■ Task brief ■
Can you write out the stretch from the line containing "Zoom in on the workflow canvas" through the last line again, replacing "note icon" with "memo icon" and leaving everything else the same?

■ Data supplied ■
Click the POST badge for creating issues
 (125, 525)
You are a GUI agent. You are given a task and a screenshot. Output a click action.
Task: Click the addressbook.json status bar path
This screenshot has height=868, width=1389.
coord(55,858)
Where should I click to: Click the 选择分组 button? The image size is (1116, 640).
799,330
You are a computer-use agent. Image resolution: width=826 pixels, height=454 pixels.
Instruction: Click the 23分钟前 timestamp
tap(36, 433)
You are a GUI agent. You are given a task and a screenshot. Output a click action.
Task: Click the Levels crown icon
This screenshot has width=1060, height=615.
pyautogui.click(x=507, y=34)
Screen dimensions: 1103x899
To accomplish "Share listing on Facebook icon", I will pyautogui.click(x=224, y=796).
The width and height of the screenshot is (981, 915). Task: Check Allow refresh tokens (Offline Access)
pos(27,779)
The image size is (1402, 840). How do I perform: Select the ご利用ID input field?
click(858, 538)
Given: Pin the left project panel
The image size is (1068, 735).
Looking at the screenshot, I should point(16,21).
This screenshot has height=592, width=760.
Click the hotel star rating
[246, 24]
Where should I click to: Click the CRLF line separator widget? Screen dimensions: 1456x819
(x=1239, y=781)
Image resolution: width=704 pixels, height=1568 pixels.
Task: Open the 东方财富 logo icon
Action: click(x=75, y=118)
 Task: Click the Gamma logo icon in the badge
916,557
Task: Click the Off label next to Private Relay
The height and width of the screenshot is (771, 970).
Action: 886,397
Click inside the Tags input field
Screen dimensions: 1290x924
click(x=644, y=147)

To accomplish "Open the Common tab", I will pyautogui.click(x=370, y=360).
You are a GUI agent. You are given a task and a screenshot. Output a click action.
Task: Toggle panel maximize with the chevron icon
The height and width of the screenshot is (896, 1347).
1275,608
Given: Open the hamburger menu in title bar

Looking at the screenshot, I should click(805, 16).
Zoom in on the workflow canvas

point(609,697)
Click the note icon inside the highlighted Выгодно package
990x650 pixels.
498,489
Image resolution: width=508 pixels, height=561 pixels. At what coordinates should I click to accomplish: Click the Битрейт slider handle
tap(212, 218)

■ Solved exercise ■
Zoom in on the workflow canvas

point(609,697)
Click the memo icon inside the highlighted Выгодно package
990x650 pixels.
498,489
Image resolution: width=508 pixels, height=561 pixels. At what coordinates should I click to accomplish: Click the Битрейт slider handle
tap(212, 218)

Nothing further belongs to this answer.